486:氷解の歌声2
前回のざっくりあらすじ:ヘロスの町の風呂屋で、セラとダナは、帝国人の姉妹と出会った。
*物語の進行上、一部にセンシティブ、及び、過激な表現が含まれます。ご注意下さい*
*次話の投稿は、3月12日(木)となります。
柔らかな印象のある木造の浴室は、その見た目に反して、ひりつくような熱い蒸気で満たされている。ダナがユリヤと話すうちに、セラも、じわじわと汗をかき始めた。
何も身につけていない身体は、血流の流れが良く見える。熱を持ち赤くなり始めたセラ以上に、透けるようなダナの白肌は真っ赤だ。

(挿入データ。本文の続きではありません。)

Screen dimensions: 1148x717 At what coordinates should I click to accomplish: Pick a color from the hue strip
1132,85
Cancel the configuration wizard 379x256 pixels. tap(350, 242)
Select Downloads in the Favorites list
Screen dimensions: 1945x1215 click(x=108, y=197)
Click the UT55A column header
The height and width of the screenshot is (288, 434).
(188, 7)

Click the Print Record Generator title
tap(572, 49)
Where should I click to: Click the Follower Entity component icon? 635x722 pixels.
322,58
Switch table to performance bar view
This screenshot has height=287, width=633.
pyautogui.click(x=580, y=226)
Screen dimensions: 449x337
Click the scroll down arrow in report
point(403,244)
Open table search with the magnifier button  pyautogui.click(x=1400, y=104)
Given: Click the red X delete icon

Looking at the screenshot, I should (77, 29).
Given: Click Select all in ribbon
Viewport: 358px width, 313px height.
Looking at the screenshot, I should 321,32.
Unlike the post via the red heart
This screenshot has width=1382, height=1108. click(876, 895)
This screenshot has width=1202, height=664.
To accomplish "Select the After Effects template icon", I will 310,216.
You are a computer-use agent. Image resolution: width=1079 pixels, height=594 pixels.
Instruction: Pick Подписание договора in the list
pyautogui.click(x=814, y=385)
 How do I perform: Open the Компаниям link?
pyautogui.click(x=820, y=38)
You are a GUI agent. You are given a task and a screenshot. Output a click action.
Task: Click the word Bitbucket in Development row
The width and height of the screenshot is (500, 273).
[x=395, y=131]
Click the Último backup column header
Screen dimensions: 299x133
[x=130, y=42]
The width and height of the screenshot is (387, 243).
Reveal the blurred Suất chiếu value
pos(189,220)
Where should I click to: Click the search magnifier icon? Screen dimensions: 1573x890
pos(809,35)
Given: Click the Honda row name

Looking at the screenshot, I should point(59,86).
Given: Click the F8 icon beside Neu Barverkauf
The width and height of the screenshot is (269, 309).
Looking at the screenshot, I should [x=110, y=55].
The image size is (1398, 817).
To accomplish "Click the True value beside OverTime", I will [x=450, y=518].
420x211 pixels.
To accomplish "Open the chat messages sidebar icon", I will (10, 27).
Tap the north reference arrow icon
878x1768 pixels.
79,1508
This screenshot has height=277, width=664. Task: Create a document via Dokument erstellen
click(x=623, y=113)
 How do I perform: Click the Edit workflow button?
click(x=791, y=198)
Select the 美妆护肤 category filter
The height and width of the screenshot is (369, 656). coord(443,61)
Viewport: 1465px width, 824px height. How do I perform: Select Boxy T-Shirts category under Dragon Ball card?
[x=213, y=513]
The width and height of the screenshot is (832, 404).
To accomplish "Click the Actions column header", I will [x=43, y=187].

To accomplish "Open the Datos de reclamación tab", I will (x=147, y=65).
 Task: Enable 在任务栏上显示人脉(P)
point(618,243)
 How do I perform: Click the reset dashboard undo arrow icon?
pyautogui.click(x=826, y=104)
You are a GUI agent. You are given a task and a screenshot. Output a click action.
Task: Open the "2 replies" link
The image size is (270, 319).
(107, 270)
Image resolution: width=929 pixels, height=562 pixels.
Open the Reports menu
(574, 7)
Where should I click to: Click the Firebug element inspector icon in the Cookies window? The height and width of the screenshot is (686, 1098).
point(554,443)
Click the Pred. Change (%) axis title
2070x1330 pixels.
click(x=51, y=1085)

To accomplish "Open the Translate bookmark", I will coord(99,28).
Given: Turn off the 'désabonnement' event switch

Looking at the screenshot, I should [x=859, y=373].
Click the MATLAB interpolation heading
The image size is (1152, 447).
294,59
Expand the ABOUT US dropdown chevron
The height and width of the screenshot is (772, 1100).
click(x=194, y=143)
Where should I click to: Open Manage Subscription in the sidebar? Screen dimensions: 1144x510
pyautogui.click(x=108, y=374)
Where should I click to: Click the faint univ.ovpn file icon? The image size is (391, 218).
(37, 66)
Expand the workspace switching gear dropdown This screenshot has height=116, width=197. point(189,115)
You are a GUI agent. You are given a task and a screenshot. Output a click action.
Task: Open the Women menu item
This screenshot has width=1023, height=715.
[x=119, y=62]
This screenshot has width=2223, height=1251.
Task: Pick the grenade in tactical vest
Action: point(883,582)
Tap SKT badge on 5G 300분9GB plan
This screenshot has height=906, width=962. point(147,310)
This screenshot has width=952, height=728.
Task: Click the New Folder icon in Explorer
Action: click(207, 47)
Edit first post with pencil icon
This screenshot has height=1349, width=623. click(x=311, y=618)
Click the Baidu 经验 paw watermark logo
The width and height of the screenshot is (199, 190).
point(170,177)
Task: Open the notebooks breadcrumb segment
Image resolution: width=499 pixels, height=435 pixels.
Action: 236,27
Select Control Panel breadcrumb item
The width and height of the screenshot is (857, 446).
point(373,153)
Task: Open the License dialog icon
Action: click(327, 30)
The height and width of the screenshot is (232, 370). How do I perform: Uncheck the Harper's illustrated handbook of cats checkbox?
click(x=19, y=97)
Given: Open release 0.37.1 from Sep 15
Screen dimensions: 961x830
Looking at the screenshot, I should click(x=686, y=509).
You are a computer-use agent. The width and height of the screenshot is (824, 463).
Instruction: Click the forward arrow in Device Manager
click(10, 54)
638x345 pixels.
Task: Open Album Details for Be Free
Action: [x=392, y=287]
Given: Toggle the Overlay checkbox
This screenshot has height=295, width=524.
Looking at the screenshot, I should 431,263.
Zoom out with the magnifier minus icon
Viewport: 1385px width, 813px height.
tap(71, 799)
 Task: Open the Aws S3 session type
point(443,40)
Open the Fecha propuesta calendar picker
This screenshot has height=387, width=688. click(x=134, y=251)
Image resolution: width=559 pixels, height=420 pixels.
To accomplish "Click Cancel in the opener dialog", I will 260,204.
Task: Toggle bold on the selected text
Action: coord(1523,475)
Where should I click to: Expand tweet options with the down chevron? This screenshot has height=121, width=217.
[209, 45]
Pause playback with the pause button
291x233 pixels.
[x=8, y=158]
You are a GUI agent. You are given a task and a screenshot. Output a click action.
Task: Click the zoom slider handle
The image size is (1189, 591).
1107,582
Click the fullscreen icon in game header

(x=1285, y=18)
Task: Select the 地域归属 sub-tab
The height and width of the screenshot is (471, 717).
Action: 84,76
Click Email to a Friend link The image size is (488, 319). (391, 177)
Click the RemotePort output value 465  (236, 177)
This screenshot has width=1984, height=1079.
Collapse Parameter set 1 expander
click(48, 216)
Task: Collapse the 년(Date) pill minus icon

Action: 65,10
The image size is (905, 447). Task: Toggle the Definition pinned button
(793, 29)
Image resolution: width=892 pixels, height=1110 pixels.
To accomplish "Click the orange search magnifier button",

茹で蛸のようになりつつあるダナに、ポリーナが語りかけた。
「ダナ様。妹を責めないで頂けませんか。私たちは、あなた様を心配しているだけなんです」
「その、様っていうのやめてよ。何でそんなに、あたしを心配するの?」
「なぜ敵方についておられるのか分かりませんが、ダナ様は陛下と同じ、地の民の末裔だとお見受けしましたから」
「地の民? 皇帝は、それの末裔なの?」
「はい。私たちは陛下を直接見たことはありませんが、陛下とダナ様の色はよく似ています」
「色?」
「髪や肌、目の色です」
初めて聞く話に、ダナは、ぽかんと口を開けた。
「皇帝も白髪と白い肌で、赤目なの?」
「はい。陛下の髪は白銀だというお話なので、少し違うかもしれませんが。姿絵と同じに見えるので」
「それで関係があると思ったんだね」
ダナは、なるほどと頷き、言葉を継いだ。
「ごめんね。あたしは皇帝とは何の関係もないよ。生まれも育ちも、ここからずっと南に離れたモレンドだから」
「モレンド?」
「砂漠の国だよ。帝国と真逆で、一年中物凄い熱いの。雪なんか降らないし、どこに行っても砂だらけ」
「物凄い熱い……このサウナのような感じですか?」
「ううん。ここは湿っぽいけど、砂漠はもっと埃っぽいんだ」
国の気候が全く違うと聞いて、ダナが本当に遠い所から来たのだと、ポリーナたちは納得したようだった。ユリヤが残念そうに、はぁとため息を吐いた。
「やっぱり違うんだよ、姉さん」
「……そうね。地の民は、皇帝陛下しかおられない。陛下が勝たれることを、願うしかないのだわ」
苦しげに話す姉妹に、セラは、おずおずと問いかけた。
「あの、ポリーナさん。地の民って、何なんですか?」
セラの声に、ポリーナは怯えたように、ぴくりと肩を震わせる。ユリヤが苦笑いを浮かべ、代わりに答えた。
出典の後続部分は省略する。